なみなみ通信Vol.3

普及だより

ていねいな放流でアカウニ資源を増やそう

 最近漁業者の方から、アカウニの種苗を放流してもぜんぜん資源が増えてこないという話をよく聞きま す。なぜ放流してもアカウニが増えてこないのでしょうか。アカウニは非常に弱い生き物で、特にトゲが 折れたり傷ついたりすると簡単に死んでしまいます。アカウニの放流効果を高めるための一番のポイントは、放流日の決定と放流の仕方にあります。中でも特に重要な3つのポイントをあげてみます。

1.放流日は必ず凪の日を選ぶ

 石のすきまに入ることができず、海底を転がるため、トゲが折れて死んでしまいます。放流予定日がしけた場合には、迷わず 延期しましょう。

2.必ず潜水で放流する

 船上からのばらまき放流では、潮に流されて砂浜に落ちたり、トゲが折れたりして死んでしまいます。放流効果はほとんど期待できません。

3.種苗を少しずつていねいに石の隙間に入れていく

 石の隙間にていねいに放流することにより、外敵(魚類・ヒトデ・カニ等)に食べられにくくなります。

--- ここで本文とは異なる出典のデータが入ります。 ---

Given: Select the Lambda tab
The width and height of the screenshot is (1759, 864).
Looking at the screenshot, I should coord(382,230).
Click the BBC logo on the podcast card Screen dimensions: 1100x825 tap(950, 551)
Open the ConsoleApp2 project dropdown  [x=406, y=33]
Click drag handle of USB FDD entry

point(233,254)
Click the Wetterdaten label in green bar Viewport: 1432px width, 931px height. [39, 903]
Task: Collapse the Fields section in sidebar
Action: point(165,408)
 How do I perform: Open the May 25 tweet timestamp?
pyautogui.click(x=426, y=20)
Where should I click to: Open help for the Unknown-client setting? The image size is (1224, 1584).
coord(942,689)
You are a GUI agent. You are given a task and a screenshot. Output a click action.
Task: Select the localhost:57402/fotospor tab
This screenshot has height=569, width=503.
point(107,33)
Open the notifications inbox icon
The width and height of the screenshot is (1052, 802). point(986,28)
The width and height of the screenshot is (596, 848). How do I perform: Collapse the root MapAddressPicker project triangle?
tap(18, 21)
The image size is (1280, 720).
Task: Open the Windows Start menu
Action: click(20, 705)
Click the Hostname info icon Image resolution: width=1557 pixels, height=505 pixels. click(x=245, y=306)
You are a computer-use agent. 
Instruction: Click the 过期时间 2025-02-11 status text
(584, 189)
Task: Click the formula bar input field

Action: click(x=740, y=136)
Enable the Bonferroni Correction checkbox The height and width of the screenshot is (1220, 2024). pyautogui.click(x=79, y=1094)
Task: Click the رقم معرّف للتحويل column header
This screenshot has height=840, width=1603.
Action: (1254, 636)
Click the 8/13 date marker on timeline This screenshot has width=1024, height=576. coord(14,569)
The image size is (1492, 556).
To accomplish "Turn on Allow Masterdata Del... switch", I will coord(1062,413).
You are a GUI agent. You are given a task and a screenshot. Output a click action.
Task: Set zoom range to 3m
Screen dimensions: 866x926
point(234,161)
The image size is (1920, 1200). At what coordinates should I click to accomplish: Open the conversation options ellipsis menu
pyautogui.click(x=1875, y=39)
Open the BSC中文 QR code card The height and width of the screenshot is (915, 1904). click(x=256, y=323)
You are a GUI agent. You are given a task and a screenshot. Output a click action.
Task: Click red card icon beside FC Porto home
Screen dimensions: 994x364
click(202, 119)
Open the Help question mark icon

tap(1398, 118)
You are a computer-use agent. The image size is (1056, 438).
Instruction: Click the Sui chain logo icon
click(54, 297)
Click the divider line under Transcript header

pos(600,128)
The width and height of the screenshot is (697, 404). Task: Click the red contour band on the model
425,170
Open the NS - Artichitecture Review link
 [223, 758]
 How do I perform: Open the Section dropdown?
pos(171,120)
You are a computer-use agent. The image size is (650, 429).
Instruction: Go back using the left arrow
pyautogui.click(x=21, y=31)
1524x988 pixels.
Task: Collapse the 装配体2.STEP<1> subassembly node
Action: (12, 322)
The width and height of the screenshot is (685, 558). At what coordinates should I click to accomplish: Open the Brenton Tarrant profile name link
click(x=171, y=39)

 研究所の調査結果では、凪の日に潜水によるていねいな放流を行った場合、1ヶ月後に8〜9割生き残るのに対し、種苗を海底の石の上に大量にまくと、半分以下の約4割しか生き残っていませんでした。
 3つのポイントのうちどれか1つがかけても高い放流効果は望めません。大切な種苗です。潜水できる人が1人でも多く参加し、種苗を少量ずつていねいに放流しましょう。放流というたった1日の作業が、2〜3年後の漁獲を大きく左右するのです。